- Try it -
Transcribe word for word the lines below from the line with "Click the Maccabi Tel Aviv logo" through the line with "Click chest value", ends included.

(Dataset entries)
--------------------------------

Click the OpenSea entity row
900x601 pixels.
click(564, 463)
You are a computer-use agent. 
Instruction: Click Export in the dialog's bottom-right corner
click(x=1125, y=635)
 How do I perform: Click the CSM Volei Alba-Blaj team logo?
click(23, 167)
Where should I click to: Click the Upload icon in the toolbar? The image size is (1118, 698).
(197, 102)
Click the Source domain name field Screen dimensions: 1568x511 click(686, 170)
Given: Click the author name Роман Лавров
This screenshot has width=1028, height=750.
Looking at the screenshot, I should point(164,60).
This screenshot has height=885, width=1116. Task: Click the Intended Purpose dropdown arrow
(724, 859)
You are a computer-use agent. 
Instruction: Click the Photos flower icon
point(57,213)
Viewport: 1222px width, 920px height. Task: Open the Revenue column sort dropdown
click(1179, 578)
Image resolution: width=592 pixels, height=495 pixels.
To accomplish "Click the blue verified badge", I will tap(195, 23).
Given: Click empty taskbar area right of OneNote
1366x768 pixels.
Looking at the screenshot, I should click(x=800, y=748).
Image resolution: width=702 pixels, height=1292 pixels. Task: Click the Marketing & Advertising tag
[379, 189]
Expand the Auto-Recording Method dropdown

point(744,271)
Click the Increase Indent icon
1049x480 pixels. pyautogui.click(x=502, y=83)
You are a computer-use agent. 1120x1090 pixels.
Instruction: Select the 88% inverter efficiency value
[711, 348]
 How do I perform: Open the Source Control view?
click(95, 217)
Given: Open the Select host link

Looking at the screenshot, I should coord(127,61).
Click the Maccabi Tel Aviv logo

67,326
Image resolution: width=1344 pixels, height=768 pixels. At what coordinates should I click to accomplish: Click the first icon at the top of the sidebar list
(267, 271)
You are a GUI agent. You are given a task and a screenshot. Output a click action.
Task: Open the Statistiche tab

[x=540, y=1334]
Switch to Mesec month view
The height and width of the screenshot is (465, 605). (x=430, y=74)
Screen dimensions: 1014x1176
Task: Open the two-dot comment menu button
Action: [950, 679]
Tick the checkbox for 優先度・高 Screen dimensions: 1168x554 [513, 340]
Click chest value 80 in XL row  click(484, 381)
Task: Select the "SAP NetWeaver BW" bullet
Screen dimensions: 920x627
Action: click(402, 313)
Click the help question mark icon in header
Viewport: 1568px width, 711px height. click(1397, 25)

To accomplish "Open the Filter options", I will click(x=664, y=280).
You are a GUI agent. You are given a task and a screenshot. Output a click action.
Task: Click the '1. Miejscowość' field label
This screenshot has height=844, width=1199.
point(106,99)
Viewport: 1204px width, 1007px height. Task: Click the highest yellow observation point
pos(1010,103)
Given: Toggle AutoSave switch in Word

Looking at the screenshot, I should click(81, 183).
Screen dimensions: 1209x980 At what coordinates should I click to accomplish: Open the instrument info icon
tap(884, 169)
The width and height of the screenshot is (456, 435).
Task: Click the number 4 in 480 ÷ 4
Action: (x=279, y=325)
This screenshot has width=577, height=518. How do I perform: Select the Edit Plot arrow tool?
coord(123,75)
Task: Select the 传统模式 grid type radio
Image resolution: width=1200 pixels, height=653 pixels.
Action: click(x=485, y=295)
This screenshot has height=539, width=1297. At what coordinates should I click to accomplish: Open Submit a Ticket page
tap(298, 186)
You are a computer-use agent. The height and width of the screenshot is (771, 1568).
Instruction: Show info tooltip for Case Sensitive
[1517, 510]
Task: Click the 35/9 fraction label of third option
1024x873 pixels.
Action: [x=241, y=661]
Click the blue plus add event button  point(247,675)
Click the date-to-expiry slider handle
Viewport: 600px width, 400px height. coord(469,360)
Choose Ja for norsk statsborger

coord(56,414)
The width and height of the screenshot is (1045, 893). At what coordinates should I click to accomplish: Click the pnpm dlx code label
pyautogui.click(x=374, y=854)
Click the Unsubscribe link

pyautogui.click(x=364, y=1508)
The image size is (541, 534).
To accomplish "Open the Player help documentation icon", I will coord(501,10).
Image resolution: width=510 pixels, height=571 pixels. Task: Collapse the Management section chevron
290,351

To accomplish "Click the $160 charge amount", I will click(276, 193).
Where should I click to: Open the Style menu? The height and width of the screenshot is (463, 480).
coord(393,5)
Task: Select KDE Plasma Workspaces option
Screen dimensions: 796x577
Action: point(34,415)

--------------------------------

- Output for this exercise -
Click the Maccabi Tel Aviv logo

67,326
Image resolution: width=1344 pixels, height=768 pixels. At what coordinates should I click to accomplish: Click the first icon at the top of the sidebar list
(267, 271)
You are a GUI agent. You are given a task and a screenshot. Output a click action.
Task: Open the Statistiche tab

[x=540, y=1334]
Switch to Mesec month view
The height and width of the screenshot is (465, 605). (x=430, y=74)
Screen dimensions: 1014x1176
Task: Open the two-dot comment menu button
Action: [950, 679]
Tick the checkbox for 優先度・高 Screen dimensions: 1168x554 [513, 340]
Click chest value 80 in XL row  click(484, 381)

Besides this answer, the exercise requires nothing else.